Ayer cuando terminó el partido y Uruguay quedó fuera del Mundial, bajé a la zona mixta para entrevistar a los jugadores. Mientras esperaba llamé a mi casa. Mi hija Juana, de nueve años, lloraba desconsolada por la derrota. Se había puesto una vincha celeste y una camiseta mía de la selección que le quedaba como un vestido. Así miró el partido.

Actualizado: 07 de julio de 2018 | Por: Diego Muñoz

En medio de sus lágrimas me dijo que la culpa era de Cristiano por haber lesionado a Cavani. Hablé unos minutos con ella, logré que se calmara y corté. Se aproximaban los jugadores. Cada uno de los futbolistas uruguayos paró para hablar con la prensa. Igual que lo hicieron en los cuatro partidos anteriores que ganaron. Había tristeza en sus rostros pero se los notaba tranquilos, enhiestos, satisfechos. Atendieron a los medios, respondieron las preguntas, admitieron la superioridad del rival. Eso también es parte del cambio cultural de esta selección. Un cambio cultural tan fuerte, tan intenso, que nos permitió a todos soñar con levantar la Copa del Mundo. Por unos minutos envidié a Juana y a todos los niños de mi país. Cuando yo era pibe a lo máximo que podía aspirar era a clasificar al Mundial y a no volver en primera ronda. Ahora esos niños lloran porque Uruguay no fue campeón del mundo. 

Cuando hay un proyecto detrás, cuando hay trabajo, seriedad, constancia, profesionalismo, la gente lo percibe. En cualquier orden. Y sabe leer que el resultado es un accidente, una circunstancia. Que nada asegura un título pero que se está mucho más cerca si se compite a primer nivel, si se clasifica a todos los mundiales, si se pasa de ronda, si se sube el listón. Insistir, redoblar esfuerzos, mantener el compromiso. 

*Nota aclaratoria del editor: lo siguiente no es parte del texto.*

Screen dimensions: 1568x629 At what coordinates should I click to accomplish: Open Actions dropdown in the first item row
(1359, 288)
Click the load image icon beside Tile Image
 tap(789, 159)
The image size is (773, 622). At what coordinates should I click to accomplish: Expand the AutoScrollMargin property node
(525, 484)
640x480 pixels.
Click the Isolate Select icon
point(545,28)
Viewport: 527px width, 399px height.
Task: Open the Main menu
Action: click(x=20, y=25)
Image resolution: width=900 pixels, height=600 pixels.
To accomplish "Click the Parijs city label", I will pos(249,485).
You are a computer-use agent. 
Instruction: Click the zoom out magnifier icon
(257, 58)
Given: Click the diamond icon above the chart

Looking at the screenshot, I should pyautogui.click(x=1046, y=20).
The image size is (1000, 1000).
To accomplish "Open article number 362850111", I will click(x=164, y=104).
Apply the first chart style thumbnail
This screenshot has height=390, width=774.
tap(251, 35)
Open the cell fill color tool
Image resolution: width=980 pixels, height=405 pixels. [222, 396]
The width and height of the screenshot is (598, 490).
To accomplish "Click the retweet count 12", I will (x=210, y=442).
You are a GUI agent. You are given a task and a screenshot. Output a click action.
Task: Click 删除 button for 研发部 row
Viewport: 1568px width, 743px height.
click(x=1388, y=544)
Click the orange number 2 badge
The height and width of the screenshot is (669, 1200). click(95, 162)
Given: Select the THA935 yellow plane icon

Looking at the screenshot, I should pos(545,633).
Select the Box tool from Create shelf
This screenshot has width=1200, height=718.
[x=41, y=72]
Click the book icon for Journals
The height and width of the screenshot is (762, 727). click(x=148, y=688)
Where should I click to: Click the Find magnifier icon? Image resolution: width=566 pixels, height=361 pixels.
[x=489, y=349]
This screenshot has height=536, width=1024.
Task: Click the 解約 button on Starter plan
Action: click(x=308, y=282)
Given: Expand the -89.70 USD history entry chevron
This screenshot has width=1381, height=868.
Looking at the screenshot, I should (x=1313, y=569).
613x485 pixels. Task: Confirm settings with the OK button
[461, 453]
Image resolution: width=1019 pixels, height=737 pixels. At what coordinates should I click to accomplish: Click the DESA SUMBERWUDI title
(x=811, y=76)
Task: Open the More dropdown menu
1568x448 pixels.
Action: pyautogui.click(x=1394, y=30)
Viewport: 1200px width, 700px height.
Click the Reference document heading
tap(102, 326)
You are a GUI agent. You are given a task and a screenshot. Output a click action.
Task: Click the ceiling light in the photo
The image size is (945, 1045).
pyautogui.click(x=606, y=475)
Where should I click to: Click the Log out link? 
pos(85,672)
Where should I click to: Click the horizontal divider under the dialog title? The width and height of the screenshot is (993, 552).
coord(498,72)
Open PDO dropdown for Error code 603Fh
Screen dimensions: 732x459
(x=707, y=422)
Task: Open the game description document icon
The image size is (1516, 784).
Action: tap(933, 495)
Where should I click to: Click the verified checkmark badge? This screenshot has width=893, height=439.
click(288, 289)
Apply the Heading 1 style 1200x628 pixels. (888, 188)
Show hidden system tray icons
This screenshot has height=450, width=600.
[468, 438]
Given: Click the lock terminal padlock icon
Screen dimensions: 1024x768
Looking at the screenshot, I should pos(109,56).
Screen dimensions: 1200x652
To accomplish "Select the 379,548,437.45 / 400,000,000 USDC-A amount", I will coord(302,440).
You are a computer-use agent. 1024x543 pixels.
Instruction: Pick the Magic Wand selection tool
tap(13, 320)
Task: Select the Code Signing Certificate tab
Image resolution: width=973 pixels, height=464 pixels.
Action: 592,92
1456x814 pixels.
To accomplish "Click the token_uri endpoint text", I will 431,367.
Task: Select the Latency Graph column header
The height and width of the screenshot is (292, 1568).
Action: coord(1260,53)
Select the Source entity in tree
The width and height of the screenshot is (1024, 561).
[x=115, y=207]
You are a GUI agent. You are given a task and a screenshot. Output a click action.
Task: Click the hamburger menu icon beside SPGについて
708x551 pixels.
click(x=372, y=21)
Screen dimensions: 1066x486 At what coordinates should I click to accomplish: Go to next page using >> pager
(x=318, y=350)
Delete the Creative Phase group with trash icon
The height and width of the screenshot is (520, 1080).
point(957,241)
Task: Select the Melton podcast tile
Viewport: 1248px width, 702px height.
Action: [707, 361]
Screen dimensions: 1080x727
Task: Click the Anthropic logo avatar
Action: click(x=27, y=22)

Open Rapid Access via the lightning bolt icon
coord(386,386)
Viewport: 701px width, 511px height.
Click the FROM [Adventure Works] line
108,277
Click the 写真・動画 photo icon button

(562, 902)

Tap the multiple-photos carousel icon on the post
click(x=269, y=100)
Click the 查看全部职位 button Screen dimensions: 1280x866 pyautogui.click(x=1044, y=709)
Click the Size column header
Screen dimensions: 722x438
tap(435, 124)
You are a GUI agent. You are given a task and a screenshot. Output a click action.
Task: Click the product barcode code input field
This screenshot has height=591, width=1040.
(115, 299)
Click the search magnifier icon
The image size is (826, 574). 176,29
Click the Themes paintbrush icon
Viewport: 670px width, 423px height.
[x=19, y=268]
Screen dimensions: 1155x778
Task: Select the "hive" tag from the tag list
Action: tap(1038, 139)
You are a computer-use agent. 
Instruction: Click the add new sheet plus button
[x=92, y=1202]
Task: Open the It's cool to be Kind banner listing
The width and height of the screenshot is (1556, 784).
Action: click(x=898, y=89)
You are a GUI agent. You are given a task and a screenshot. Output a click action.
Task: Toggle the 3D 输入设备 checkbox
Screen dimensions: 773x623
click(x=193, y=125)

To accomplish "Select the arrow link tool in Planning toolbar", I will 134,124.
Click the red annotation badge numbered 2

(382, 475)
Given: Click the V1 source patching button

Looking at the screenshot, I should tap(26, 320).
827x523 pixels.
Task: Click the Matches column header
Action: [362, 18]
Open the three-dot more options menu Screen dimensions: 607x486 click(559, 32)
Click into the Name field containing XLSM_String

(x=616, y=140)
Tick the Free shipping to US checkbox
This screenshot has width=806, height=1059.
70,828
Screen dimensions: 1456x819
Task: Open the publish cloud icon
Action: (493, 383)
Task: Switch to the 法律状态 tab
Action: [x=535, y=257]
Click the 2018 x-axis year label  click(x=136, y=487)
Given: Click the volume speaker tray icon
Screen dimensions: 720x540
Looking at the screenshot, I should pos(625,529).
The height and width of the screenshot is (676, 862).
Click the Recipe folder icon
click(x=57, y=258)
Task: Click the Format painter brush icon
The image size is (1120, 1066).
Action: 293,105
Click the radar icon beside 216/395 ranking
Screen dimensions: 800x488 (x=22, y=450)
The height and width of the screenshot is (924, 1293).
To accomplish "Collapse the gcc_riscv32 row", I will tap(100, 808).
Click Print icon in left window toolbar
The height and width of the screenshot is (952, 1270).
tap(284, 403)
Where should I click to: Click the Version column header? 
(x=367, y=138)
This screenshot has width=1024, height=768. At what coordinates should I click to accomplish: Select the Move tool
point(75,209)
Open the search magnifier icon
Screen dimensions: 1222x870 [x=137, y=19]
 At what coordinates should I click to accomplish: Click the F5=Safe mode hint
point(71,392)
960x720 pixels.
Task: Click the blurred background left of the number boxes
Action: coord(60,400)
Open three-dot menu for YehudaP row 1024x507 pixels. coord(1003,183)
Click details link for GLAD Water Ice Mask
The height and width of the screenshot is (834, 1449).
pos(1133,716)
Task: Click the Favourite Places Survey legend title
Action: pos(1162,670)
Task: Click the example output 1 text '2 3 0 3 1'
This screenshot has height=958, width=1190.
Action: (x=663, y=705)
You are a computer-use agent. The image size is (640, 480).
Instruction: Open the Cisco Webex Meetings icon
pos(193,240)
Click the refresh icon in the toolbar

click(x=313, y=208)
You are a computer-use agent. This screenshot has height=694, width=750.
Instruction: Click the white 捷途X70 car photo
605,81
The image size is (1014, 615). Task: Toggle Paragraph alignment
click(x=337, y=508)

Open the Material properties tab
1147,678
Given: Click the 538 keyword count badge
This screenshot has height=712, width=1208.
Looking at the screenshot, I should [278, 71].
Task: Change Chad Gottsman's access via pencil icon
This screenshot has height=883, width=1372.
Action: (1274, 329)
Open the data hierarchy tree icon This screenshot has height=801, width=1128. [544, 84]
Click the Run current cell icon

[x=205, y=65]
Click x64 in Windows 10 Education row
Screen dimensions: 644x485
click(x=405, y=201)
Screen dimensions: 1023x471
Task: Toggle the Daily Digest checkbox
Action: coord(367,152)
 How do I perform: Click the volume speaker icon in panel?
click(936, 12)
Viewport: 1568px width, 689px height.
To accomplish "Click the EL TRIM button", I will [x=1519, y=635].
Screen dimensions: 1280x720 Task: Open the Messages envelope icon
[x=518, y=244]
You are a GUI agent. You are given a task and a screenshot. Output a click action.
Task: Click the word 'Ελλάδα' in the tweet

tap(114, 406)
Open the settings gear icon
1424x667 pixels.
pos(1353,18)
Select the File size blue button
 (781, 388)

Esta generación sigue siendo una generación dorada. Ni cuenten la Copa América 2011, solo piensen en lo que nos transmitió a todos, lo que nos reconfortó verla. En esta década recuperamos el amor por nuestra selección, nos abrazamos y nos emocionamos, nos unimos en los buenos y en los malos momentos, vimos las fortalezas que supone pelear en grupo y con convicción. ¿O ver a Josema llorar y a Godín y Muslera ayudando a levantarse no es la mejor alegoría de la vida?

Uruguay no sigue en el Mundial. Perder es otra cosa. Perder pierden los ladinos que agazapados detrás de un árbol esperan la primera oportunidad para tirar piedras solo por conveniencia. Esos sí que no ganan nunca.

Cuando pase el dolor quedará el orgullo, y eso sí que no lo borra nadie. 

Las lágrimas de Josema fueron las de mi hija y las de todo un país. Ahora levantase y perseguir nuevos sueños.